Genetic engineering of Doxycycline-inducible iETS1 hPSCs
We have recently reported a protocol for the generation of conditional gene expression of ETS1 under tetracycline responsive element (TRE) promoter along with M2rtTA (reverse tetracycline transactivator) introduced into hPSCs using PiggyBac transposons (Jung et al., 2016; Park et al., 2018a and 2018b). In one vector ETS1 is downstream from the TREtight promoter, along with the zeocin resistance gene driven by the EF1α promoter, subcloned between the ends of 2 ITRs of the transposon vector. For easy detection of transgene expression upon addition of doxycycline to the culture, ETS1 is linked with Venus through a 2A self-cleaving peptide sequence. The second vector has the M2rtTA promoter linked with a puromycin resistance gene through a 2A peptide sequence subcloned between the ends of 2 ITRs. Using 2 different antibiotic genes facilitates the selection of clones that incorporate both vectors in a single step. The use of a two-vector system allows flexibility to adjust the TRE/M2rtTA ratio to achieve robust doxycycline dependent gene expression in hPSCs while limiting transgene leakage. hPSCs are cultured and then transfected on matrigel plates in mTeSR1 medium. Single hPSC colonies can be picked up from low-density cultures of cell populations (Park et al., 2018a and 2018b).

T cell production from iETS1 hPSCs
We have demonstrated that T cell production from hESCs can be increased through activation of the arterial program at the mesodermal stage of development by overexpression of the transcription factor ETS1. Hemogenic progenitors generated following induction of ETS1 were more than 100-fold enriched in T cell precursors as compared to control (Park et al., 2018b). Doxycycline treatment of differentiation cultures from days 2 to 6, enhances the generation of CD34⁺ HPs with lymphoid potential. HPs collected from day 9 of differentiation cultures in the presence of doxycycline can subsequently be differentiated into T cells in coculture with OP9-DLL4. Although T cell cultures from DOX- and DOX+ conditions generate a similar percentage of CD5⁺CD7⁺ and CD4⁺CD8⁺ T cells, total numbers of T lymphocytes produced per 104 CD43⁺ cells from DOX-treated cultures are dramatically (> 8-fold) greater.

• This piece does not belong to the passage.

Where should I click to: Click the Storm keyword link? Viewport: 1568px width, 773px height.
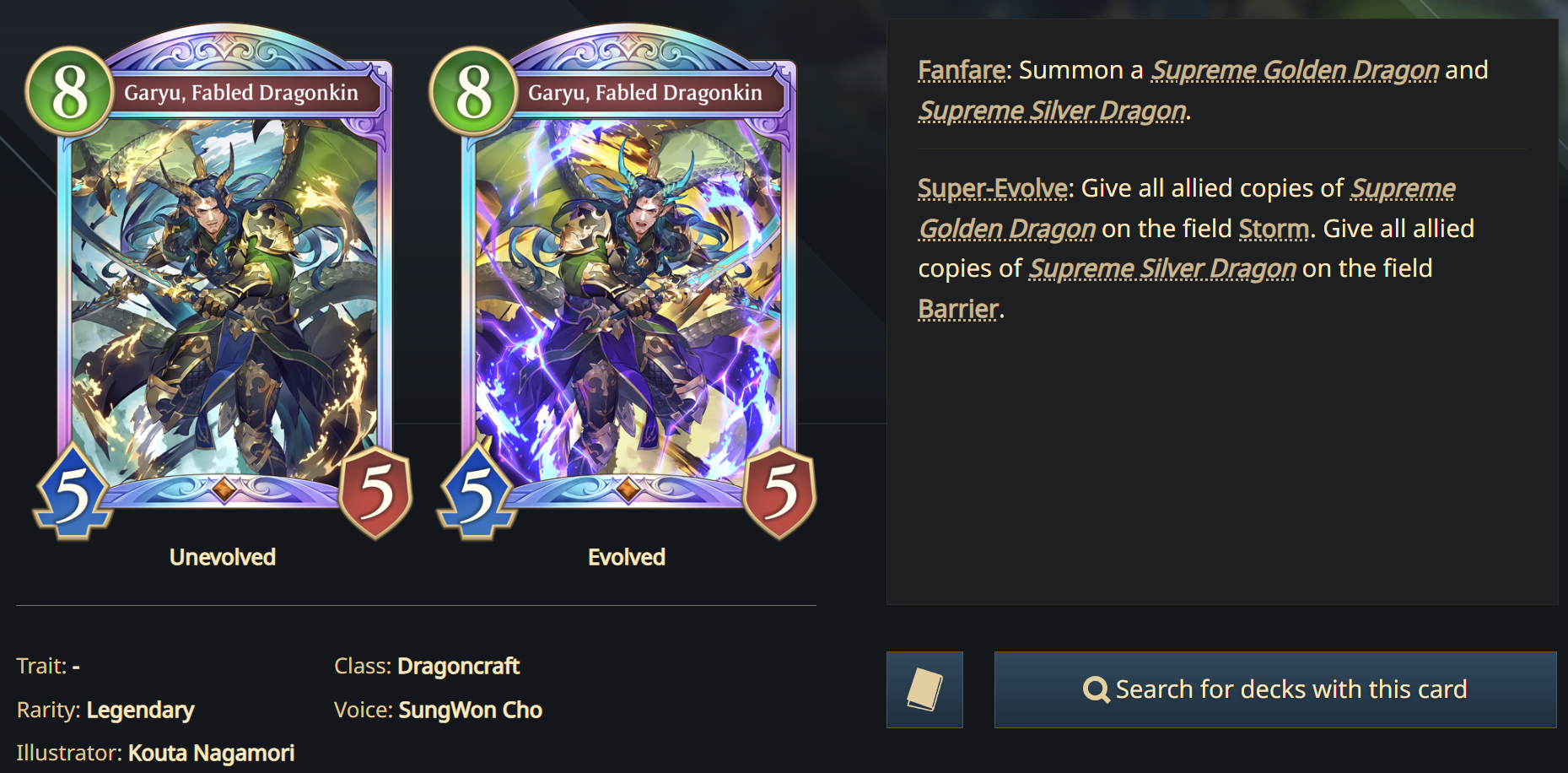pos(1274,229)
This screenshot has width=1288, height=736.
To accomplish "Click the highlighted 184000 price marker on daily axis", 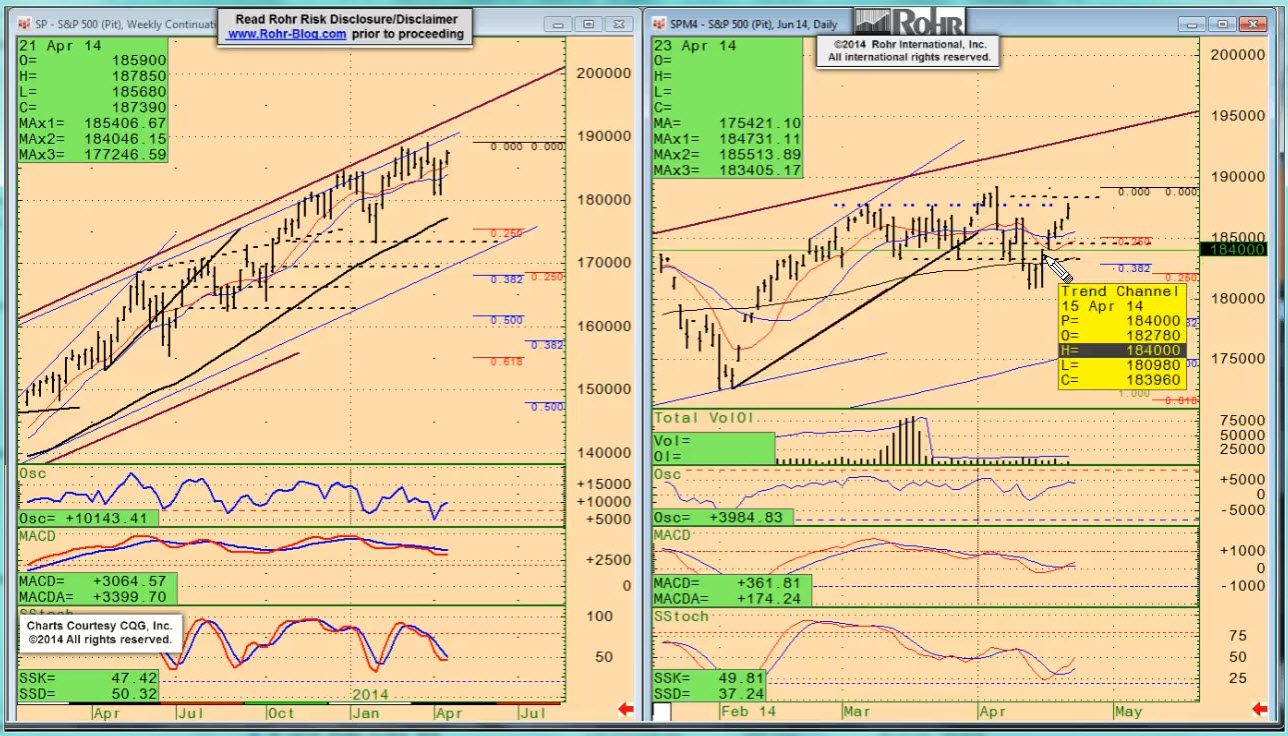I will [1237, 249].
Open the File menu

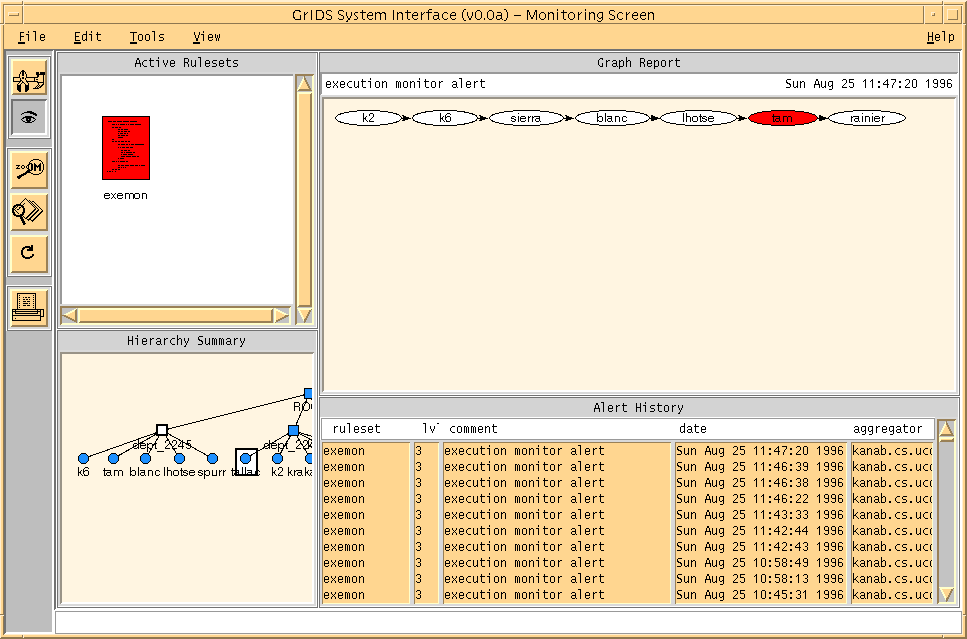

Hematopoietic differentiation of NHP-PSCs on OP9 coculture
Although the defined serum and feeder-free differentiation system described above works well with hPSCs, it does not support efficient generation of CD34⁺CD43⁺ HPs with T cell potential from NHP-PSCs. That is why we recommend to culture on OP9 feeders to induce efficient production of lymphoid progenitors from NHP-PSCs. OP9 coculture supports blood production from different NHP species, including ESCs and iPSCs derived from rhesus and cynomolgus macaques. However, in contrast to human PSCs, NHP-PCS/OP9 cocultures require addition of GSK3β inhibitor and VEGF to promote hemogenic mesoderm development and human hematopoietic cytokines to support blood development (D'Souza et al., 2016) (Figure 2). Similar to human, NHP-PSC-derived HPs can be differentiated into T cells in coculture with OP9-DLL4 (D'Souza et al., 2016).